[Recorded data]
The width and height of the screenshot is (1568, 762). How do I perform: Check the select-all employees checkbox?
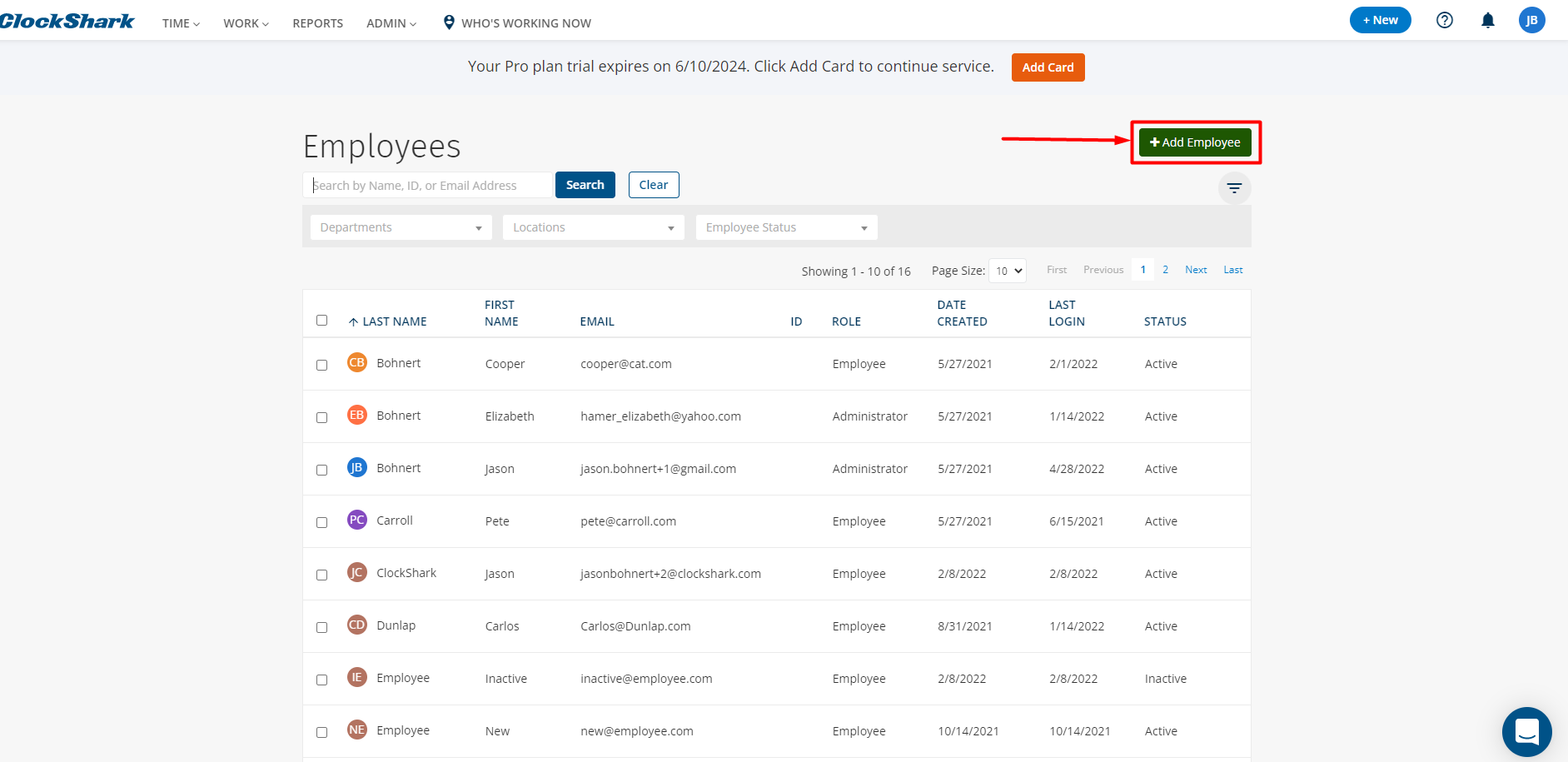(x=322, y=321)
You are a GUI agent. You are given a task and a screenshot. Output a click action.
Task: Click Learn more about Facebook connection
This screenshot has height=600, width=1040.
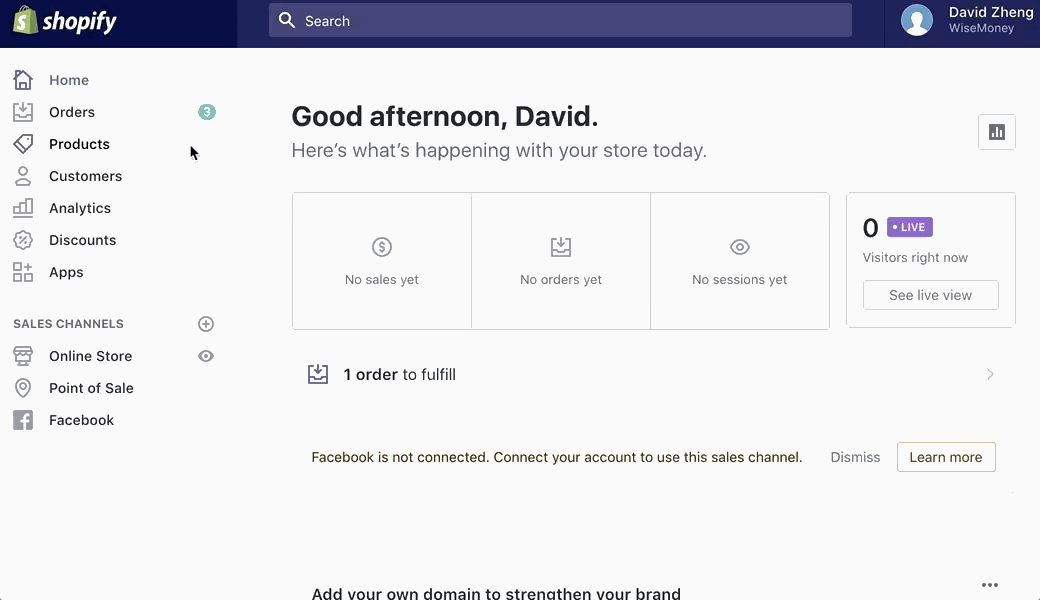[946, 457]
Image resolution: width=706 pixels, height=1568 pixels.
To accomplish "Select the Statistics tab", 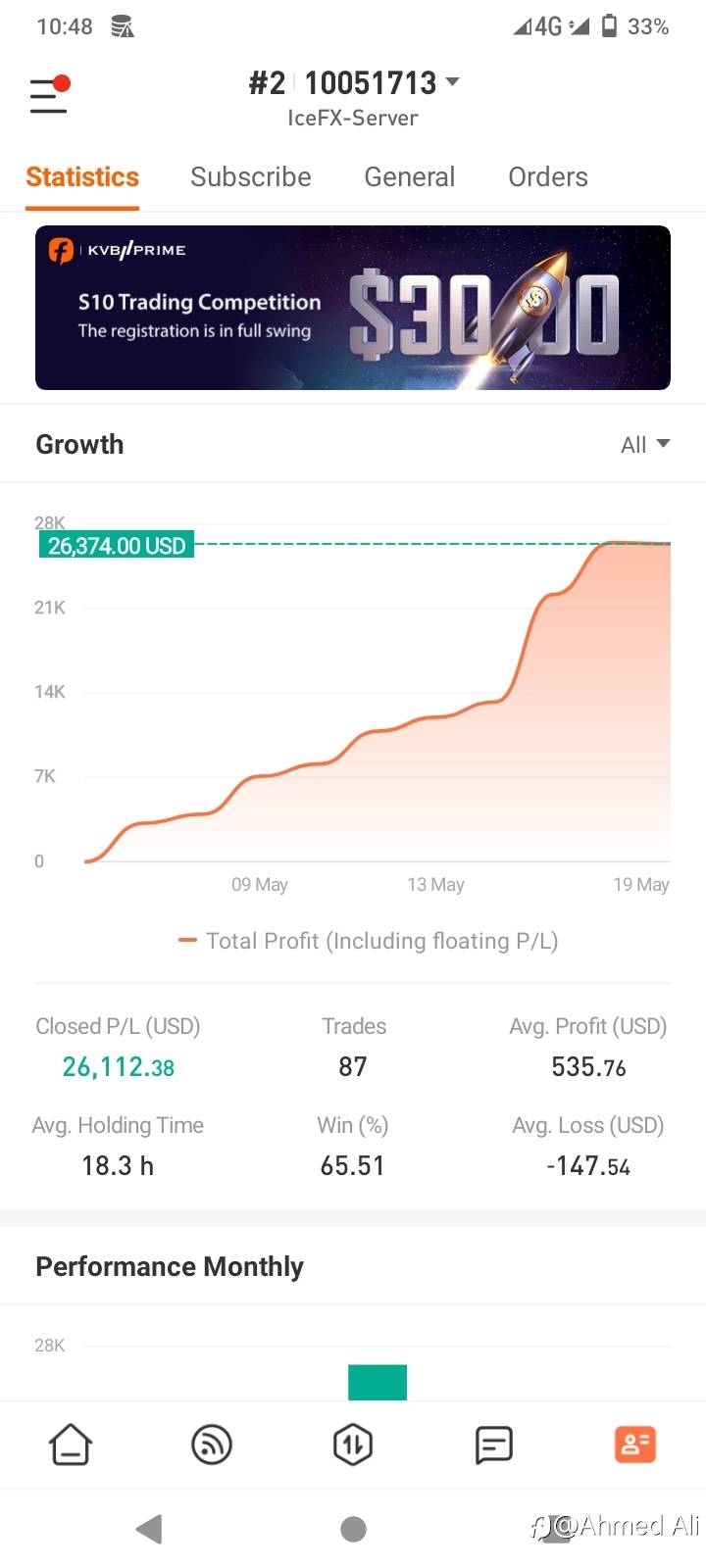I will 82,177.
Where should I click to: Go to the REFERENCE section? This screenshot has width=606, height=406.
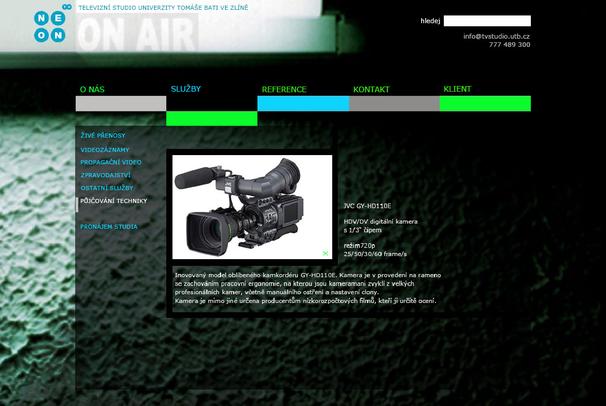point(284,90)
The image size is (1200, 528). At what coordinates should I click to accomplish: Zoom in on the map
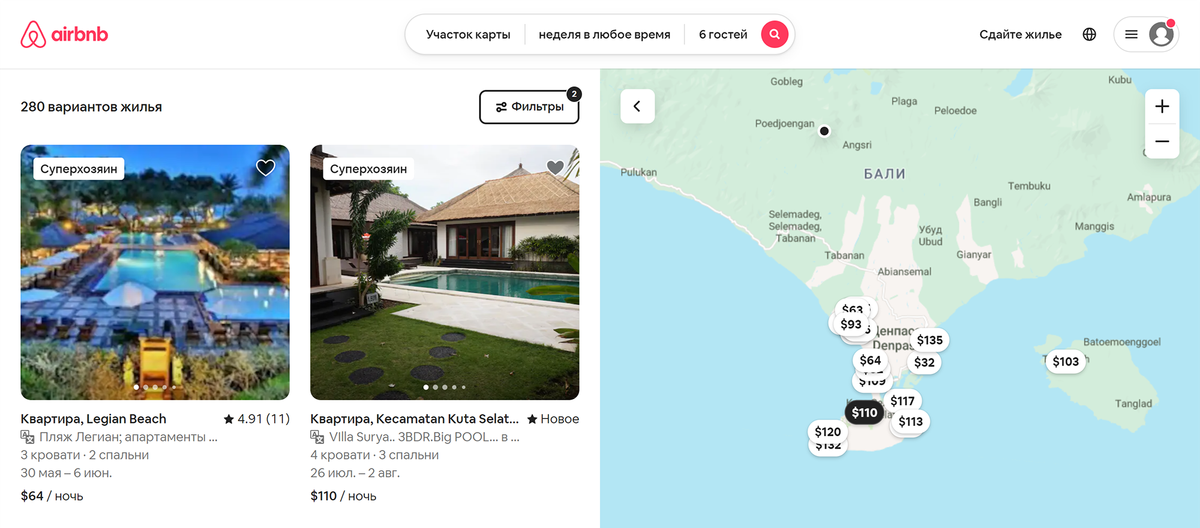pyautogui.click(x=1161, y=107)
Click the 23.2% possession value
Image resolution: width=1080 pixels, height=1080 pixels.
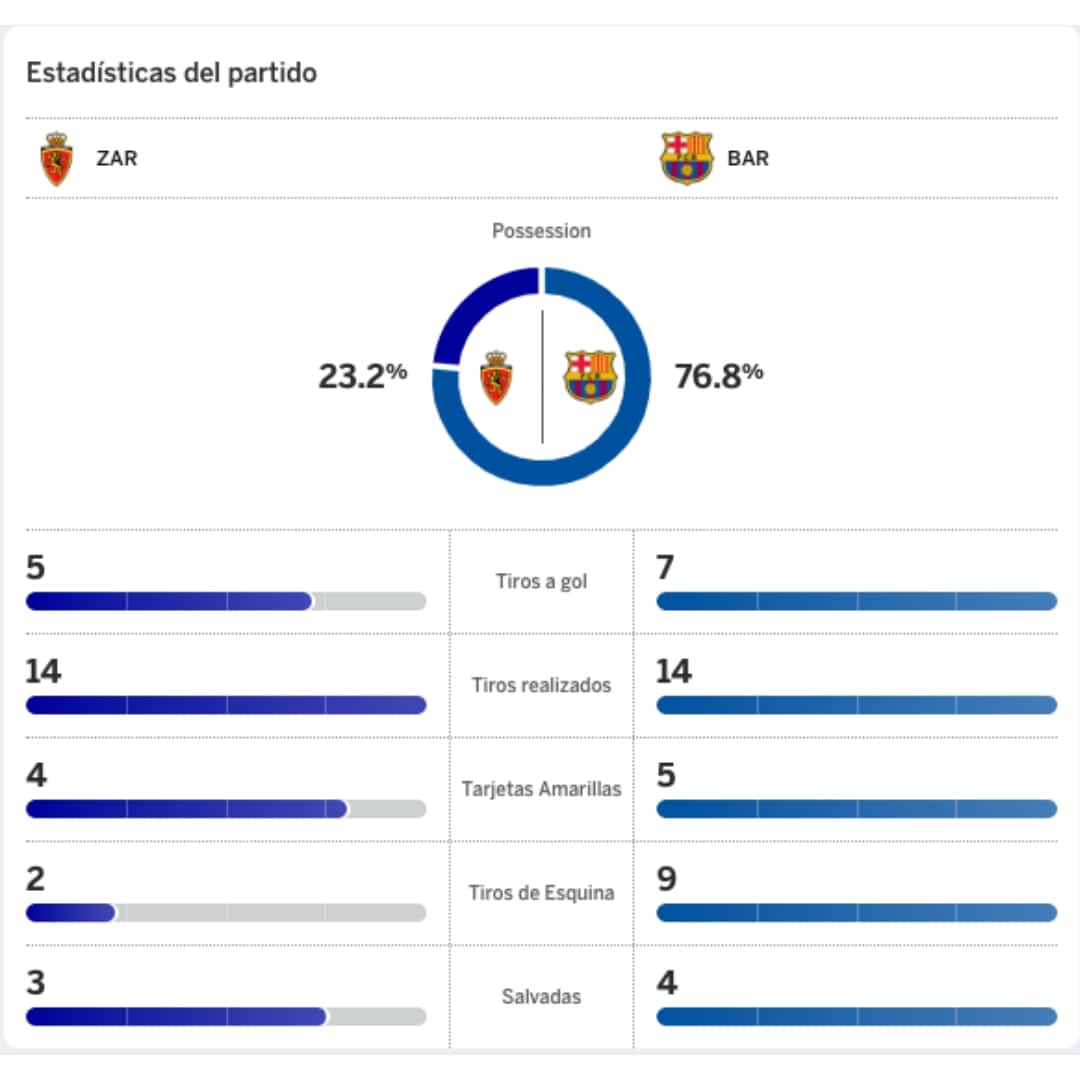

- Instructions for the task -
Set down the lines from the one containing "The image size" through the last line of the records above, both included, exactly as they appear and with no other text. Pictures should not be set down.

- Answer area -
The image size is (1200, 528). At what coordinates should I click to accomplish: Zoom in on the map
pyautogui.click(x=1161, y=107)
Click the 23.2% possession value
Image resolution: width=1080 pixels, height=1080 pixels.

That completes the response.